C. Balance of Equities
Moreover, even assuming some ongoing harm to Plaintiff's patient relations and reputation, this injury is outweighed by injury to "patient care and order" that could occur if a TRO is granted. See Roudachevski v. All-Am. Care Ctrs., Inc., 648 F.3d 701, 707 (8th Cir. 2011) (affirming finding that balance of harms weighed in favor of medical facility where reinstatement would disrupt "patient care and order"). The record (some of it submitted under seal, with court approval, pursuant to Haw. Rev. Stat. § 624-25.5 as confidential peer review records) establishes that Queen's would be harmed by immediate restoration of Plaintiff's privileges to the status quo as of November 7, 2019. See, e.g., ECF No. 35-17. The record provides specific indications of potential harm to Queen's if an injunction is issued—evidence that supports conclusions in the Board's December 18, 2019 Notice regarding Plaintiff's performance and professionalism that could distract medical staff from an appropriate focus on patient care. In short, the balance of equities tips in favor of Queen's. Further, the Plaintiff's delay described above in bringing this TRO Motion also factors into the equitable balance.
D. Public Interest
The last Winter factor also favors Queen's. "In exercising their sound discretion, courts of equity should pay particular regard for the public consequences in employing the extraordinary remedy of injunction." Winter, 555 U.S. at 24 (quoting Weinberger v. Romero-Barcelo, 456 U.S. 305, 312 (1982)). "The public interest inquiry primarily addresses [the] impact on non-parties rather than parties." Sammartano v. First Judicial Dist. Court, 303 F.3d 959, 974 (9th Cir. 2002), abrogated on other grounds by Winter, 555 U.S. at 22.
Even if, as Plaintiff asserts, she would provide needed surgical care to patients, the record does not adequately establish that Plaintiff provides unique and essential services that no one else can perform. That is, Plaintiff has not established that depriving the public of her services would cause sufficient harm to require an immediate injunction.

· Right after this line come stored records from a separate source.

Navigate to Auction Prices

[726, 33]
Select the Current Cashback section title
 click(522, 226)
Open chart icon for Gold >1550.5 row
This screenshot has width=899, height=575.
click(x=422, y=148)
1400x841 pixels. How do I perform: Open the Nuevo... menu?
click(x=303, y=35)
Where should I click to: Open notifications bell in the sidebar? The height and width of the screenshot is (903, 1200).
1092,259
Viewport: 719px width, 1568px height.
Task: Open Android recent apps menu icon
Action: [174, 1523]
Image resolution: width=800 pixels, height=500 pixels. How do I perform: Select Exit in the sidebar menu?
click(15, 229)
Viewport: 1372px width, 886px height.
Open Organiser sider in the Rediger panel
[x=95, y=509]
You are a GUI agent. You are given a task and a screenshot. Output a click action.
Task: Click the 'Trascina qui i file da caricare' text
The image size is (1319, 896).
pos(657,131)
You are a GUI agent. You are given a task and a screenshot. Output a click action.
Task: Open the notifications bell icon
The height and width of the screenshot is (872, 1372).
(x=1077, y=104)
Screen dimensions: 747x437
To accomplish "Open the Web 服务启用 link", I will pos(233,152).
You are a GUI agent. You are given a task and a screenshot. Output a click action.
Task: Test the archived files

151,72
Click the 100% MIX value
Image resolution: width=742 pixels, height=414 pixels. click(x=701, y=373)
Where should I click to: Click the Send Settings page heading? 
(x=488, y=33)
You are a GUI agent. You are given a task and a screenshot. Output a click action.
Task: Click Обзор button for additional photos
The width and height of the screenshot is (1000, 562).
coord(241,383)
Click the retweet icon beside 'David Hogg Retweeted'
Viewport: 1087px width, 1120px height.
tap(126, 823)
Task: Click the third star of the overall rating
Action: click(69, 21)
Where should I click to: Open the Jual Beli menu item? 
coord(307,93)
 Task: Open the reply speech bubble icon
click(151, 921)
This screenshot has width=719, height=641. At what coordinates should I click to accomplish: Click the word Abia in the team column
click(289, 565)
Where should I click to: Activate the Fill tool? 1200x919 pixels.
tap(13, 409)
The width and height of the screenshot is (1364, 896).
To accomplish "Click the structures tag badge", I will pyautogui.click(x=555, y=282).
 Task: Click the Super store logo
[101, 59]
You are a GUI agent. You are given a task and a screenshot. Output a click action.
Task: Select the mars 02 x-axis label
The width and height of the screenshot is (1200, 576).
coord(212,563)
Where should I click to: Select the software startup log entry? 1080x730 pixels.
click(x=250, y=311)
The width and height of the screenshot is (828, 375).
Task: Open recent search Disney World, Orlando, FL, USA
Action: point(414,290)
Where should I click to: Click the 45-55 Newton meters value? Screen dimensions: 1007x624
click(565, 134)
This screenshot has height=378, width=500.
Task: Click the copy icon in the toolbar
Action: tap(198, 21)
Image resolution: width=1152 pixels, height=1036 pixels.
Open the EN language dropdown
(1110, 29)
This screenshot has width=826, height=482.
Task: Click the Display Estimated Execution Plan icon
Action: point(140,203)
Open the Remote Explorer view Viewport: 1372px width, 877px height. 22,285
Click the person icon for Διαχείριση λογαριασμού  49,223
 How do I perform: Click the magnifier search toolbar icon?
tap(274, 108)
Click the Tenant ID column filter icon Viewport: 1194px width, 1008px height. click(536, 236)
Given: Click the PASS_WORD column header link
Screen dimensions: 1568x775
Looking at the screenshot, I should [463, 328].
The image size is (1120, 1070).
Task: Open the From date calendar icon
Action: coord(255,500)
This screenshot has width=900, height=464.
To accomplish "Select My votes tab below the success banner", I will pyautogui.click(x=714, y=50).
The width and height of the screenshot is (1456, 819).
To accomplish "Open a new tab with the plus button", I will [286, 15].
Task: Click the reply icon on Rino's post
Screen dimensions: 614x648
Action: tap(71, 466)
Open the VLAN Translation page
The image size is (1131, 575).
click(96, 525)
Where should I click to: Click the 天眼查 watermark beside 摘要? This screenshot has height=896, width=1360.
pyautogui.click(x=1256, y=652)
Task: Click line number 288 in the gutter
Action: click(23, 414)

And although the public has an interest in having Queen's strictly follow its Bylaws and provide due process to physicians, the public has a concomitant interest in optimizing patient care and safety. The public has an interest in allowing Queen's to manage and control its affairs in a manner consistent with quality health care, considering not only a physician's skills, but all considerations that are entailed with credentialing decisions. And the record here does not establish that an immediate injunction would benefit the public interest; if anything, it establishes that issuing the requested TRO could harm the public interest. /// /// /// /// /// /// /// ///
V. CONCLUSION
For the foregoing reasons, the court DENIES Plaintiff's Second Motion for TRO. Even assuming Plaintiff could prevail on the first Winter factor (that is, a likelihood of success on the merits of a due process violation), the other Winter factors are not satisfied.
IT IS SO ORDERED.
DATED: Honolulu, Hawaii, January 21, 2020.